Friday, July 8, 2016

On Why Weak Characters are Plot Killers



Much has been said on the subject of plot vs. characters. I'm not sure why it's a debate. When writing a fiction, you have a plot, and you have characters. Both are equally important. No one cares about the plot unless they care about the characters, and no one wants to read stories about people who never do anything.

I have heard a sage piece of writing advice, passed down from writer to writer until no one knows who first said it: “Every scene must move the plot forward.” It is true. Each scene must have a purpose, and even if the main purpose is character development or setting, it must tie to the plot somehow. It's easy to get carried away writing a scene that has developed in my head and forget about this important truth. That's why books are written on plot and structure and why outlines are important, to remind creative writers not to get so carried away with their creativity and their characters that they lose the plot. But it's also possible to become so tied to your plot that you lose your characters. And when you lose your characters, you lose your readers. That, my writer friends, is a disaster.

I'm reading a book right now with a compelling plot, and for the most-part, well-developed characters. The main character is a very sensitive soul who's just trying to make sense of the world she gets snatched into, and the people who inhabit it. She is lost and bewildered and not entirely sure what exactly she is or how she fits into this world, but she has a sense of who she is that cannot be shaken. Some of the secondary characters are very well-drawn as well, relatable and true to themselves. But one character, the love interest, is inconsistent to the point that no one in the book knows who he really is or what he's about, and neither does the reader. There are hints in the book that he has this great shadowy secret in his past and that perhaps his odd behavior will make sense once the truth is revealed. Meanwhile, I feel like I'm expected to like him because the protagonist likes him, for some inexplicable reason. He is bad but not all bad, and good but not all good, shrouded in mystery and I suppose that's why this girl is drawn to him and why I should be, too. But I'm not.

I've seen this done before. When a character is supposed to be a bad boy with a heart of gold, the kind that nice girls fall in love with despite their best intentions, there is a tendency to create such a thick veil of mystery around this character that no one can penetrate it, so that no glimmer of his real character can come shining through. In my opinion, this is a mistake. It is impossible to relate to, and therefore care about, a character who is not true to himself. And it is impossible for a character to be true to himself when no one except the author knows what sort of character he really is. It is such a subtle writing flaw that it's hard to explain but I always know it when I see it: It is character sacrificed for plot. The author knows the secret about this character, obviously. But in hiding the secret beneath levels of deceit, they have left the readers with nothing to grasp about the character. He is important. The book begins from his point of view. The only thing we really know for sure is that he cares deeply about his friend who is dying. He lies about everything else. Well, I can't care about a character who lies and only loves one person. That doesn't make sense.

In every interaction that the protagonist has with this love interest, you can see the plot ticking forward to some inevitable conclusion. It is clear to me that the author put more emphasis on developing the plot than on developing this character into someone I know and can therefore invest myself in. This is not an amateur mistake. This is a popular book written by a best-selling author. It's not a bad book, either. This character development flaw isn't frustrating enough to make me want to toss the book aside, but it is frustrating. It could have been done better.

**INFORMATION SUPPLIED:**
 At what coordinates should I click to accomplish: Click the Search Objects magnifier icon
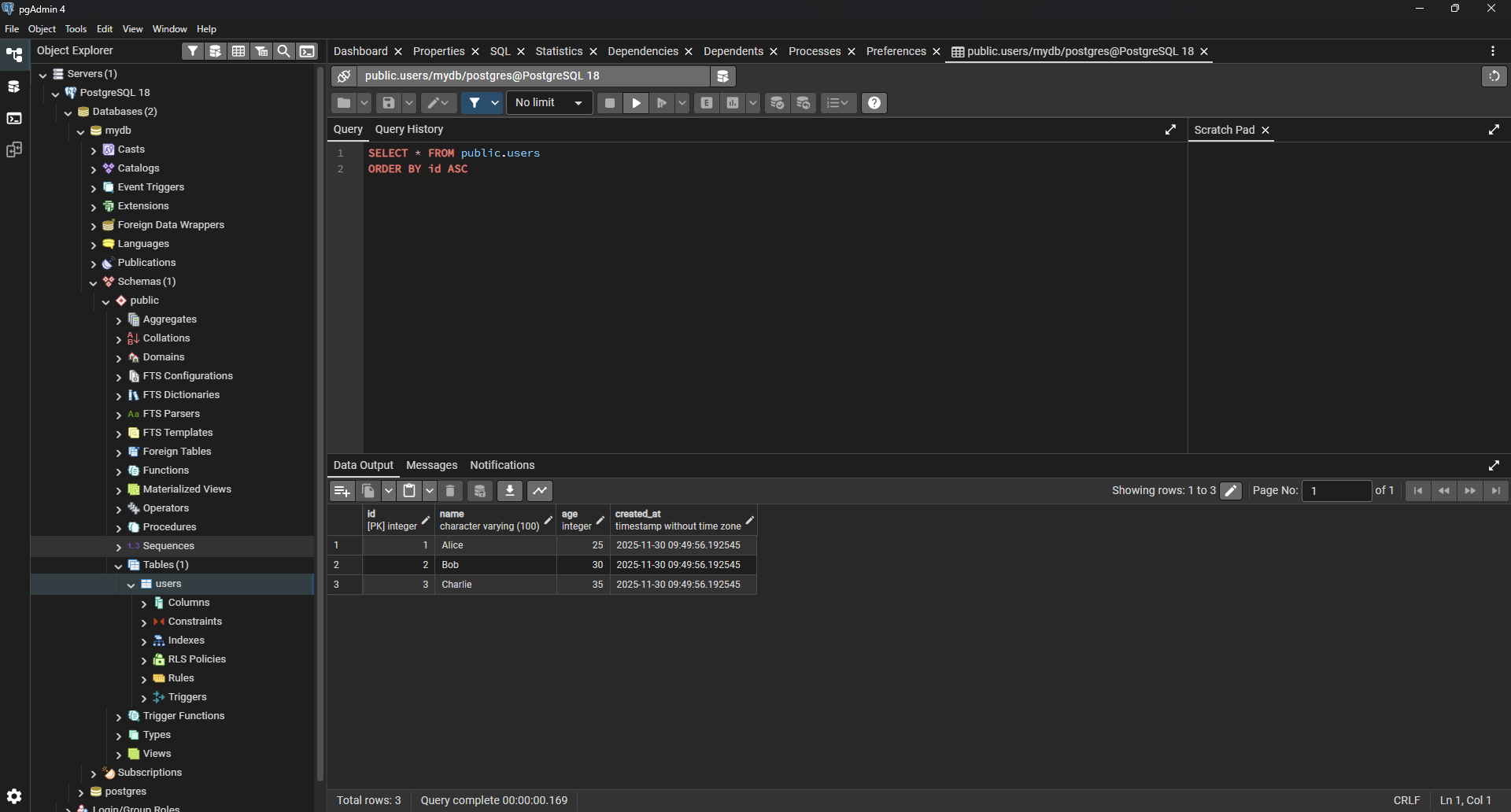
---
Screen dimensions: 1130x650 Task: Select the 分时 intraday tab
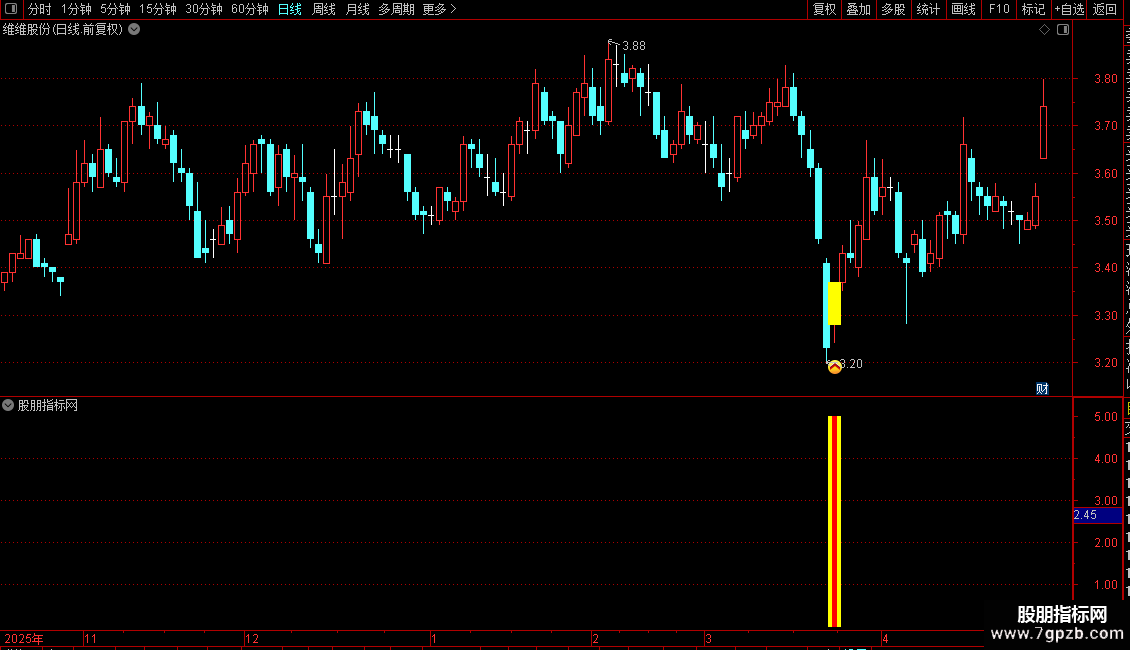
...
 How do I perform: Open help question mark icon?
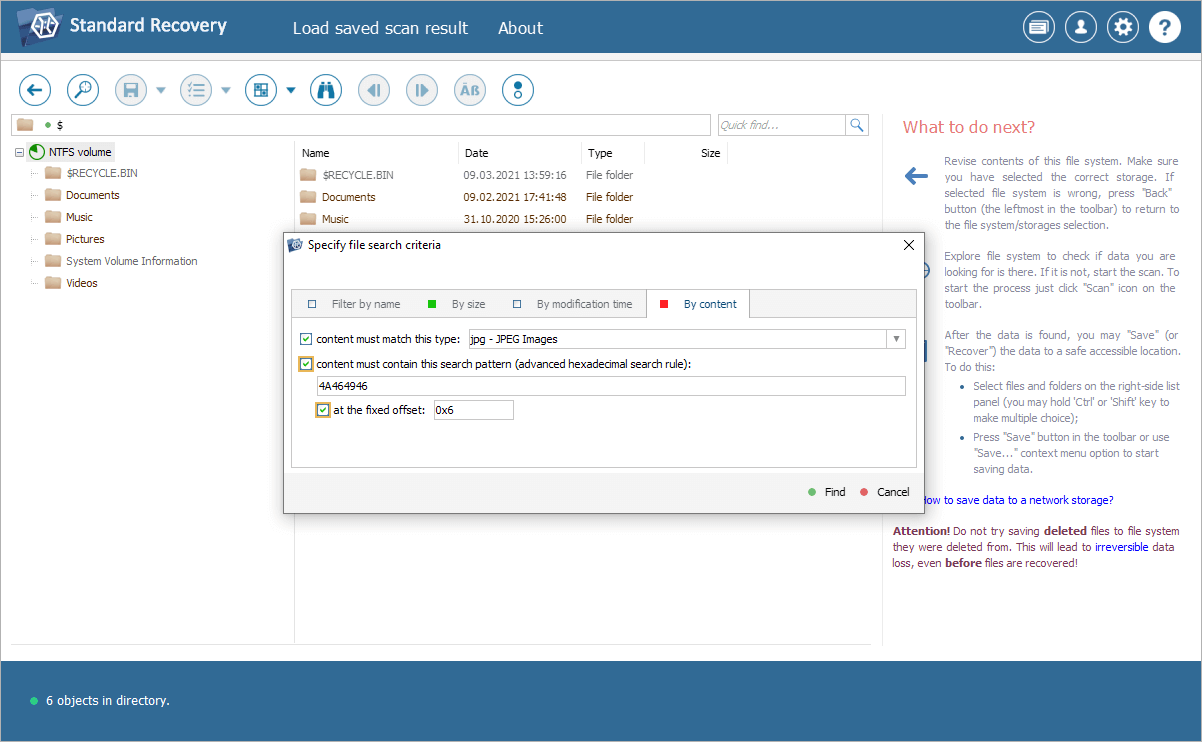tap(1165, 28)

**TASK REQUIREMENTS:** Pick up the piece on weak characters and plot where it stops and continue it.

**THE RESULT:**
So what can we learn from this? Know your characters. Let your readers get to know your characters. Even if you build them up as one sort of person and then reveal them as something completely different. That can be a great twist. If you've got a bad boy, then let us see him being bad instead of just letting him brag about it. Don't let him claim to be something he's not. If he has a heart of gold, then show us that. “Save the cat” is a cliche but it works because it shows compassion for the weak and helpless. If he’s conflicted, let us see his conflict, without hiding who he is. A poorly developed character kills your beautifully developed plot. Don't let any of your characters commit plot murder. Let them commit murder in your story if you must, but don't let them kill your plot. Your readers will thank you, and keep reading.

Tuesday, June 21, 2016

More On Time

Time is a concrete absolute. Minutes pass, the sun changes position in the sky, seasons change and time marches on. Lately I've noticed how fluid and subjective our perception of time is. We're so familiar with this concept that it's built into our language. Time flies when you're having fun. That line took forever to move. I lost track of time.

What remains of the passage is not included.